In this method of pricing, full cost plus a predetermined percentage
will be fixed to be the price.
Hence, cost plus pricing is also known as full cost pricing. Since a
standard mark-up (profit) is added to the cost to arrive at the price, the
method is also known as mark-up pricing method.
This method is popular due to the following reasons:
(1)
Full cost is usually historical or actual cost and price fixation is
justifiable on this count.
(2)
Where determination of full cost is rather difficult, there, standard
cost could be used in place of historic cost. Standard cost is a predetermined
cost which is calculated from management’s standards of efficient operation and
the relevant necessary expenditure.
(3)
Predicting about the shape of demand curve is difficult and therefore
response to a price change also cannot be easily predicted. Hence, full- cost
pricing is a safer method.
(4)
Overhead cost usually involves huge proportion of fixed cost. An
organization will usually prefer to recover this cost as a part of cost
considered for price fixation, rather than recovering on a long term basis.
(5)
This method enjoys the competitive stability since it has the approval
of most of the members of the industry.
Marginal cost pricing
In cost plus pricing, price is fixed based on total cost of product. But
this total cost of the product has two components, viz. a variable cost
component and a fixed cost component. Under marginal cost pricing, fixed cost
component of the total cost is excluded and prices determined on the variable
cost component only. This variable cost component is usually known as marginal
cost, or incremental cost. The assumption in the marginal cost pricing is that
fixed costs remain unchanged by increasing output by one more unit, the
marginal cost of a product will consist of variable costs only. Thus, for price
fixing, instead of cost ‘marginal cost’ will be considered. Similarly instead
of ‘profit’, ‘contribution’ will be considered. Contribution will be fixed in
such a way that it fully covers the fixed cost as well as the desired profit.

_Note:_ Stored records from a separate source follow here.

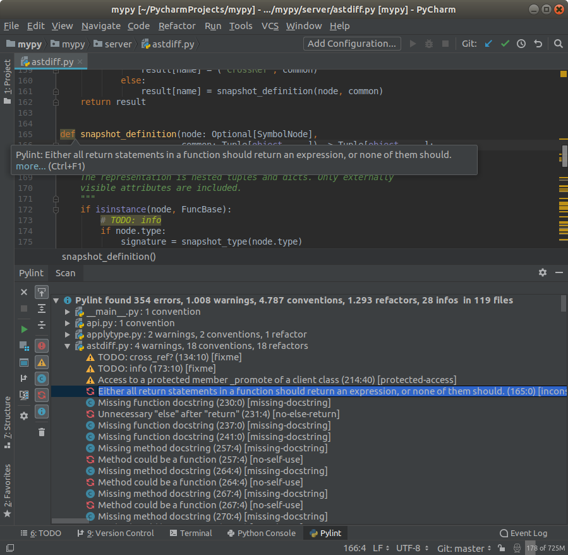The width and height of the screenshot is (568, 555).
Task: Open the Add Configuration dialog
Action: coord(352,44)
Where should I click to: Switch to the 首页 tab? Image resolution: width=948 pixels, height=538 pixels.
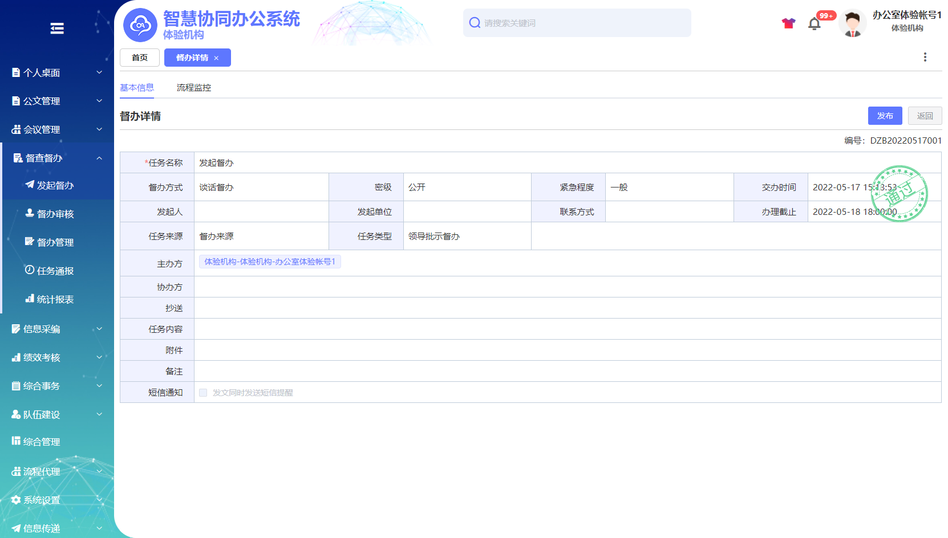(140, 58)
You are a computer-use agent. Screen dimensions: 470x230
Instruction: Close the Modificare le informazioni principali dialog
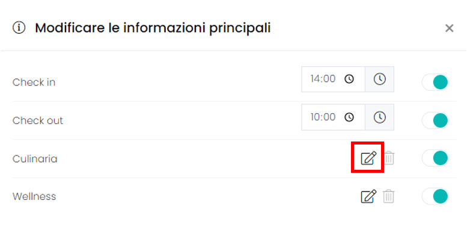[x=449, y=28]
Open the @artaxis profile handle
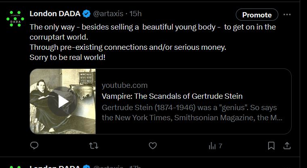The image size is (307, 168). tap(108, 14)
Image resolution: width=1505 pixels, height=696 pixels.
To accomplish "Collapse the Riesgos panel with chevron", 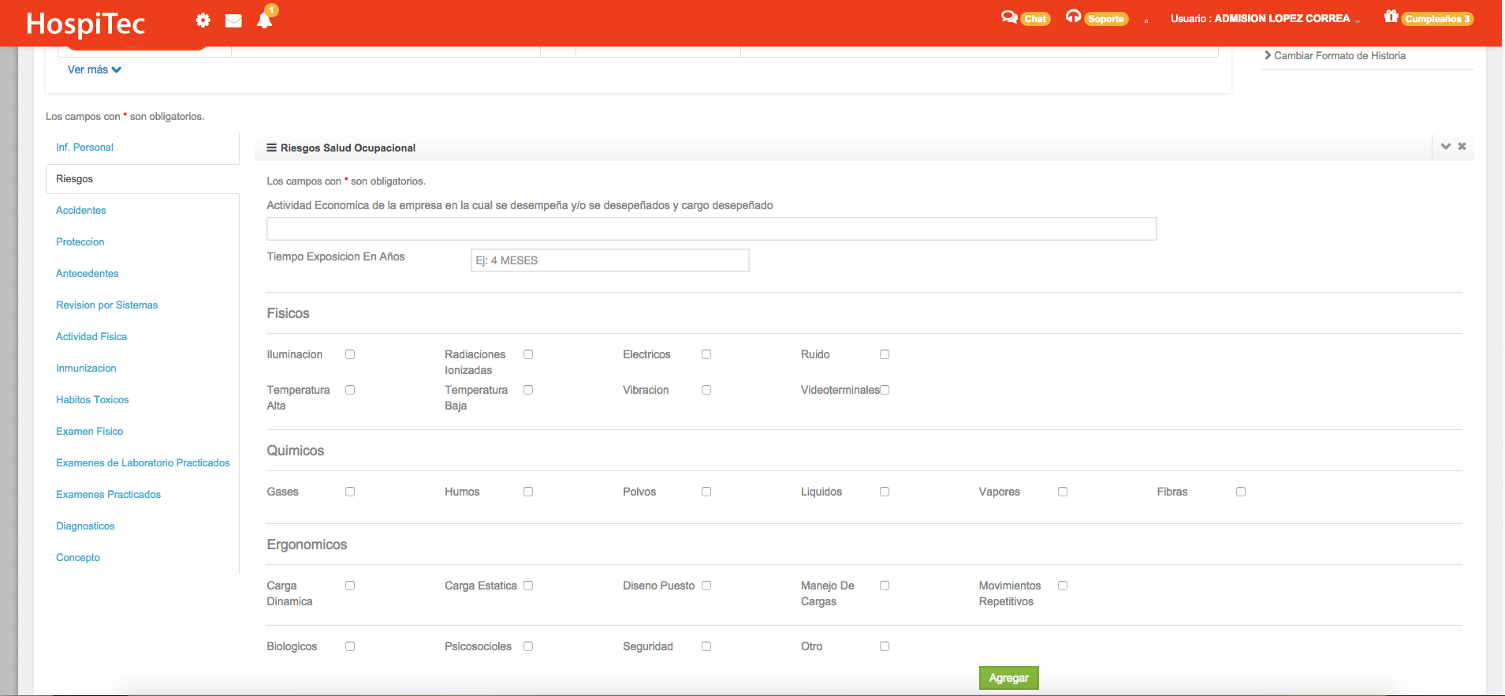I will click(1445, 147).
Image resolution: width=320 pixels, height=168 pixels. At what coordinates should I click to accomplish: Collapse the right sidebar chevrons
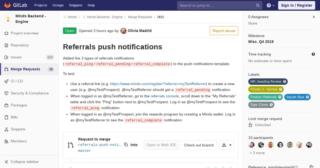[314, 17]
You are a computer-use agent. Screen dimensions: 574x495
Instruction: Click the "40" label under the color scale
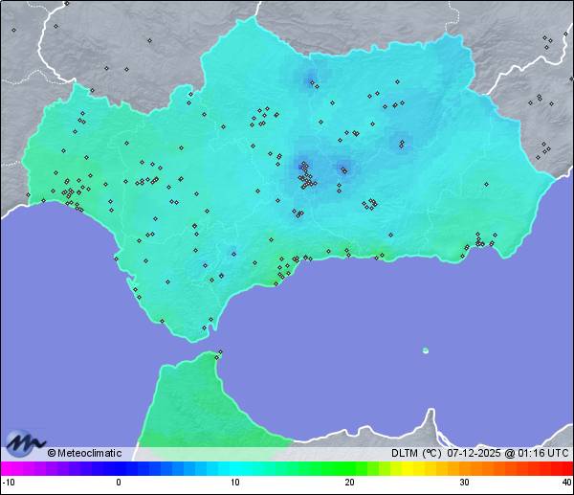pos(566,483)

Under marginal cost pricing, price will be fixed as follows:
Price = Total marginal cost + Contribution
i.e., Price = Material cost + Labour cost + Variable Overhead +
Contribution
Note: Usually,
material cost and labour cost will be variable costs and if there are fixed
components, the same will be included in the fixed overhead.
Marginal cost pricing is also popular because of the following reasons:
(1)
Unlike fixed costs, variable costs are controllable in the short-run and
as such, prices fixed based on marginal costs are never rendered uncompetitive
because of higher fixed overhead element.
(2)
Cost-volume-profit analysis and break-even analysis based on marginal
costing method will enable the management to fix prices quickly to suit the
changing need of the market.
(3)
This method is more suitable for pricing over the life-cycle of a
product, which requires short-run marginal cost and separable fixed cost data
relevant to each particular stage of the cycle, not long run full cost data.
(4)
In multi-product, multi-process and multi-market concerns, marginal cost
pricing is more efficient than cost plus pricing.
Going rate pricing
Going-rate pricing is a method of competition-oriented product pricing
method. Here, price of a product is fixed on the basis of competitor’s prices.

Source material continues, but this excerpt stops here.